I hate myself. I cry myself to sleep.


"I think we dream so we don't have to be apart for so long. If we're in each other's dreams, we can be together all the time." -Winnie the Pooh

Wednesday, April 1, 2009

no matter what they say



Lately I've been feeling super unattractive, unsexy, uncreative, and very unfun.

woe is me, life is pain

Sunday, March 29, 2009

lust for a vampyr - i monster

Friday (this weekend) was Eddie T's 24th straight-edge cro-mags birthday party of the year.
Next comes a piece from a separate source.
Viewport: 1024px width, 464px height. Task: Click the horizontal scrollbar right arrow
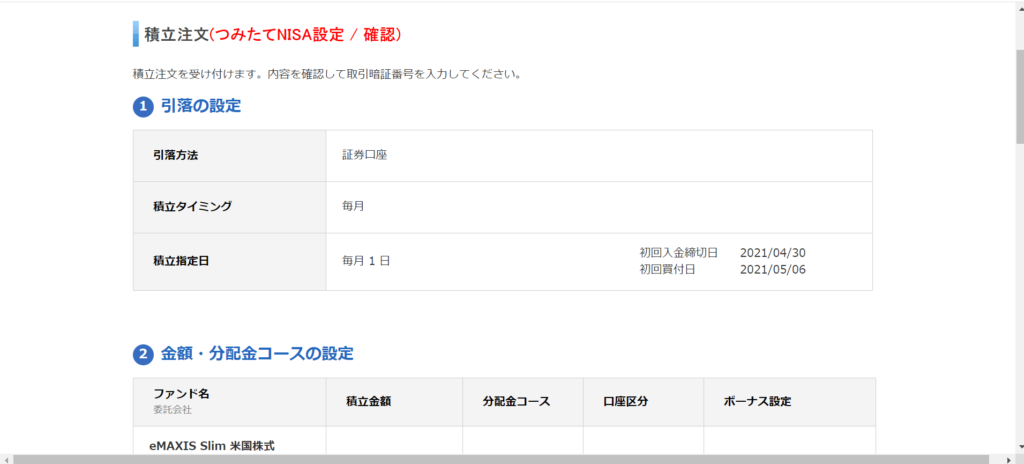tap(1007, 459)
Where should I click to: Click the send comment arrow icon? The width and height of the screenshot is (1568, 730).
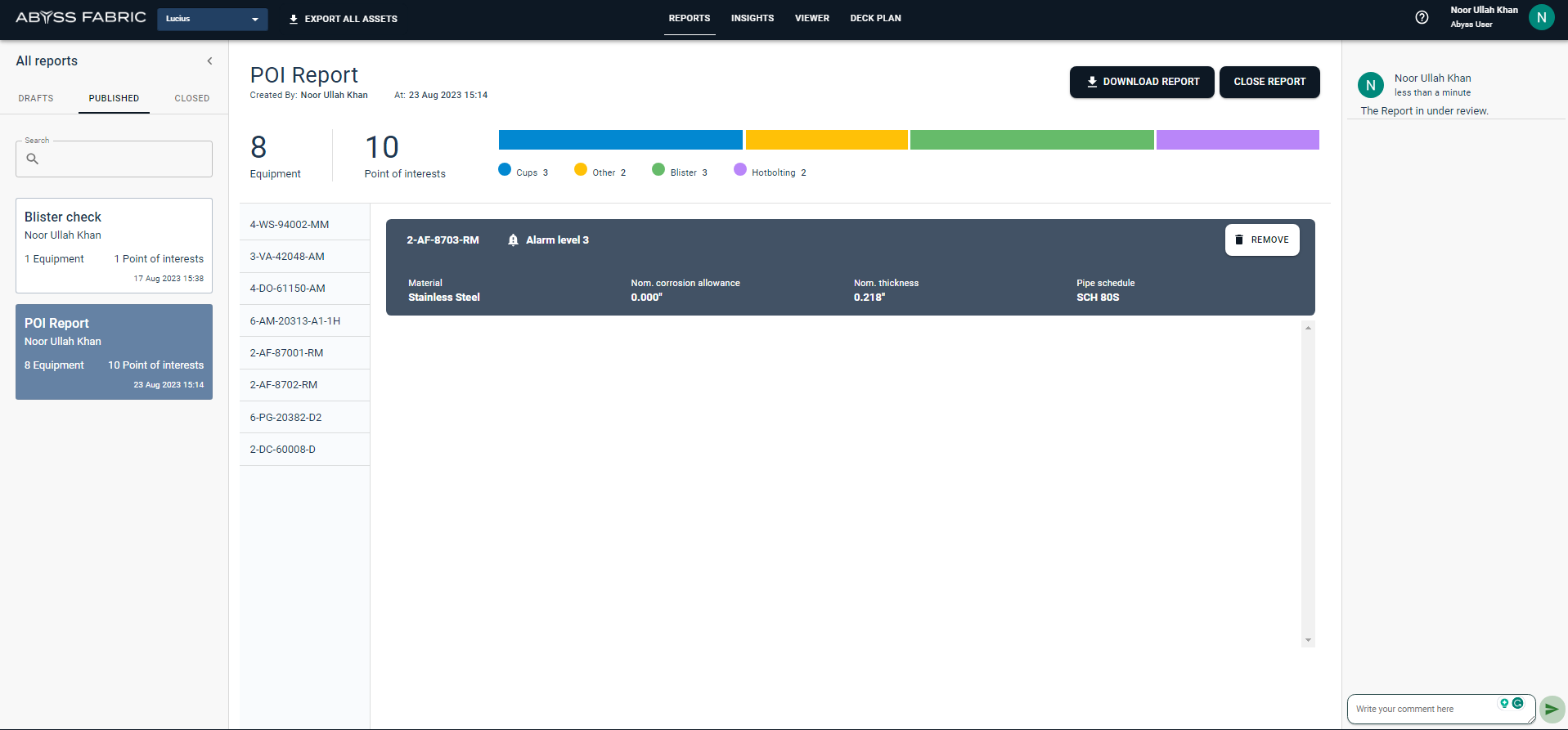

He was suppose to see Cro-Mags for his birthday but with his job there was no way it was happening and he was truly bummed about it all.
But instead, we all went out for sushi at Papajin's,

(expensive but delicious) then Isabel bought him the MOST illest strawberry, chocolate cake. Everyone was super pumped, i was pretty upset coz i had this cheezy Cro-Mags cake waiting for him at my place, which didn't even compare to those baking skills. But then after party happened at our apartment with just a few of the dudes and then i brought out the Cro-Mags birthday cake i made him. Funny part is, the icing meant to be red, the sprinkles orange, red, white. Turned out hot pink icing, confetti sprinkles. Bethany said, "If San Fran blew up onto one cake, this would be it."



Everyone sat in the living room watching, Harsh Times and when i called Ed into the kitchen everyone followed in and i started to play, "Hard Times" and claimed, "Since you couldn't go see Cro-Mags, I brought them to you."